Consider DravetDiagnostic Criteria


Dravet syndrome is diagnosed based on medical history, neurologic examination, EEG pattern and observation. While a diagnosis of Dravet syndrome is made clinically, approximately 70%-80% of patients who have clinical features of Dravet syndrome will also test positive for a mutation of the SCN1A (sodium channel alpha subunit) gene.
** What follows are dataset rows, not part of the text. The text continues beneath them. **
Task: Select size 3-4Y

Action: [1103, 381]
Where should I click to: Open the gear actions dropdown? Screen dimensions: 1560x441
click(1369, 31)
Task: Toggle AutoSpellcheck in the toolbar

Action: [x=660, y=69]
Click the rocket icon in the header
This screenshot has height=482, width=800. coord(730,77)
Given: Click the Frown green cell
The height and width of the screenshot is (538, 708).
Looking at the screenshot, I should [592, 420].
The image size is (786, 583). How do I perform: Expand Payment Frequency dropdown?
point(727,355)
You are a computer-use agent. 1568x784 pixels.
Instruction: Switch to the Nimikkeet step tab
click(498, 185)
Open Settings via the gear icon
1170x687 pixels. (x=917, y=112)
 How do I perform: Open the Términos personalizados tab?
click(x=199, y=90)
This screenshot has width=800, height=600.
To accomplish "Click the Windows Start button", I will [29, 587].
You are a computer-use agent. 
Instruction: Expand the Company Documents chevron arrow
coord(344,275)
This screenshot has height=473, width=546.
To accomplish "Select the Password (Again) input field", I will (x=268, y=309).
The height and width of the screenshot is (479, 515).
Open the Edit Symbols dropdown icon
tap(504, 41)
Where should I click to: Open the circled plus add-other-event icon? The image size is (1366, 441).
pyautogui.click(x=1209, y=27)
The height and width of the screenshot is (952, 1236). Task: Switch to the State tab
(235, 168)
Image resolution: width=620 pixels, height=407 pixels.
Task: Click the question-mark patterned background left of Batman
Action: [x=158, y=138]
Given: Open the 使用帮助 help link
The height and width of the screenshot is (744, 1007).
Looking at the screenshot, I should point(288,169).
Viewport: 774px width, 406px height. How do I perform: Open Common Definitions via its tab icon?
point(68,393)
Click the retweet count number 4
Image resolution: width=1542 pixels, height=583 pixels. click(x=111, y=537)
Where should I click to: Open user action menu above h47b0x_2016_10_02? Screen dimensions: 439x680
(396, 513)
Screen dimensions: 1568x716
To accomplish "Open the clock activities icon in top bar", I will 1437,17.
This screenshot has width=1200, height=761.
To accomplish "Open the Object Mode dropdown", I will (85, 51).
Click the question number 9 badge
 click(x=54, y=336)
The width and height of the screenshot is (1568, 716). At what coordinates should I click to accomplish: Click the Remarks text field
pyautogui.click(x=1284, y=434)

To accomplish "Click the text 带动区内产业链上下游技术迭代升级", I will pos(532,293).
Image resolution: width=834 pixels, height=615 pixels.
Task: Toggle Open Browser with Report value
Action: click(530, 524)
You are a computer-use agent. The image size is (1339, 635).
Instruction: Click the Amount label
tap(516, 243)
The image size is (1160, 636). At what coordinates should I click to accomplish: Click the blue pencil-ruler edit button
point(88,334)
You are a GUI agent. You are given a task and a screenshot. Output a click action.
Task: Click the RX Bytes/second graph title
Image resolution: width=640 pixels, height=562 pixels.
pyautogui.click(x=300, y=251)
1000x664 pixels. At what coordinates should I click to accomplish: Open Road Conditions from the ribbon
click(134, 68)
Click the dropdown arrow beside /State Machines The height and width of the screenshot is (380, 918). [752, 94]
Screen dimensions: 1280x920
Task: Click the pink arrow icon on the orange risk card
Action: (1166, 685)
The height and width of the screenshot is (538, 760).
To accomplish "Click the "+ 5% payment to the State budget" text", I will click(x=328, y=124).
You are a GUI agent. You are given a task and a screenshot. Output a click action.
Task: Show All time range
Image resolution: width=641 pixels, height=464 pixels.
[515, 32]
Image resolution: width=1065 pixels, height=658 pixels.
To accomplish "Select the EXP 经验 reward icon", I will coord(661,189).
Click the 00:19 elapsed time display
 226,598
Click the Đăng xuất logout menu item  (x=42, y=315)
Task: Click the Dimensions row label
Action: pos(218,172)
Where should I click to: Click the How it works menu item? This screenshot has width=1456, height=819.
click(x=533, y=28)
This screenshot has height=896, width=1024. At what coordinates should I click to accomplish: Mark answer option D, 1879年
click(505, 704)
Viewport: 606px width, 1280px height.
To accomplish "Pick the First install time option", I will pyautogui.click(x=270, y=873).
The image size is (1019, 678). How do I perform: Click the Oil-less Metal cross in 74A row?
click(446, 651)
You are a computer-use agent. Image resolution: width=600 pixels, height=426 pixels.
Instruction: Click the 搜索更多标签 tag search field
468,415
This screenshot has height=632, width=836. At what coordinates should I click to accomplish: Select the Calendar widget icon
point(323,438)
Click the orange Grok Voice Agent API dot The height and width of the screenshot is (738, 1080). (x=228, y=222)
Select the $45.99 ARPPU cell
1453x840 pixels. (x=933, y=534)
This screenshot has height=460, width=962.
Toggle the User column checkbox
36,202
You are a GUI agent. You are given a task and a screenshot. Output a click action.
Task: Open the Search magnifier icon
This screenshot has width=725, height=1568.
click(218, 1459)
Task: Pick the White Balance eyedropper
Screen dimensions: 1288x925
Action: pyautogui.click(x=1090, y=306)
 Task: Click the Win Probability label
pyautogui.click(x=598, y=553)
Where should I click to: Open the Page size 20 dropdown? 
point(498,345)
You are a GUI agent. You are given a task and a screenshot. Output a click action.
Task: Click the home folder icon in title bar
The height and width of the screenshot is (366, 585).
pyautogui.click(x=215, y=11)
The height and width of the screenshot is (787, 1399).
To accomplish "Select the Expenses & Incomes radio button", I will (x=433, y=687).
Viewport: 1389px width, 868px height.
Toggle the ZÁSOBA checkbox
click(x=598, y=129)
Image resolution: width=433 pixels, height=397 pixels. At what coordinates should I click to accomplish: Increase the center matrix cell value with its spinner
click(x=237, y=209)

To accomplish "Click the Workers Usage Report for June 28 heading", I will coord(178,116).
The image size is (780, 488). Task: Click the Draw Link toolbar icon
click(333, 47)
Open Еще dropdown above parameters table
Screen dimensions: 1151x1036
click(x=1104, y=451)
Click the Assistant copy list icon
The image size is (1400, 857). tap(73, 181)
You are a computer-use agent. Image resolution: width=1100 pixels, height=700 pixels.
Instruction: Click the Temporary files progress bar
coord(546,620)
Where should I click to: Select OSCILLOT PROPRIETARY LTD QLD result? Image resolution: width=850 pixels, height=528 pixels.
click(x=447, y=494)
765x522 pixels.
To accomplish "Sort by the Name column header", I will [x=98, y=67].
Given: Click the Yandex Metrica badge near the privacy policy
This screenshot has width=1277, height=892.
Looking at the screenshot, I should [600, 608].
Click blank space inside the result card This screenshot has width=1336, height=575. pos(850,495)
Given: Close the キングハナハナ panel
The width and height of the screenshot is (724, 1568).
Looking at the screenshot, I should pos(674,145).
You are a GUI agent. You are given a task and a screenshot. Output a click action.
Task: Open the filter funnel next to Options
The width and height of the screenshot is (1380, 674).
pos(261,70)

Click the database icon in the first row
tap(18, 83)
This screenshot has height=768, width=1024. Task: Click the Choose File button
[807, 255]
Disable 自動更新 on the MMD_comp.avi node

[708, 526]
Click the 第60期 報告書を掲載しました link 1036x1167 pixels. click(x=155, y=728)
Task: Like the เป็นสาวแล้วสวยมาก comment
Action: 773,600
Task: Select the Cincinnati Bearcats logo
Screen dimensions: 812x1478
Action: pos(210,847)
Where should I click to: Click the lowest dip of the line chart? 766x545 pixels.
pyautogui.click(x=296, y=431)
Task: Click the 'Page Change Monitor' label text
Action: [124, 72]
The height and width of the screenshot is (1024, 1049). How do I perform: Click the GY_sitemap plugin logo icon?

A Dravet syndrome diagnosis should be considered when a patient’s medical history includes multiple hallmarks of the syndrome:

  • Onset of seizures in the first year of life in an otherwise healthy infant
  • Initial seizures are either generalized or unilateral and are typically prolonged.
  • Other seizure type, including myoclonic, absence and complex partial typically develop after the first year of life.
  • In virtually all patients, prolonged exposure to warm temperatures induces seizures.
  • Seizures are also associated with fevers due to illness or vaccines, hot baths, high levels of activity and sudden temperature changes.
  • In some DS patients, seizures may be induced by strong natural and fluorescent lighting, as well as certain visual patterns.
  • Initial EEGs are often normal, with later EEGs showing background slowing and severe generalized polyspikes.
  • In most patients, initial development is normal but development slow or stagnates during the first few years of life.
  • Virtually all patients have some degree of hypotonia.
  • Many, but not all, patients have unstable gait and balance issues.
  • Younger patients often have ankle pronation and flat feet, and some patients develop a crouched gait as they age.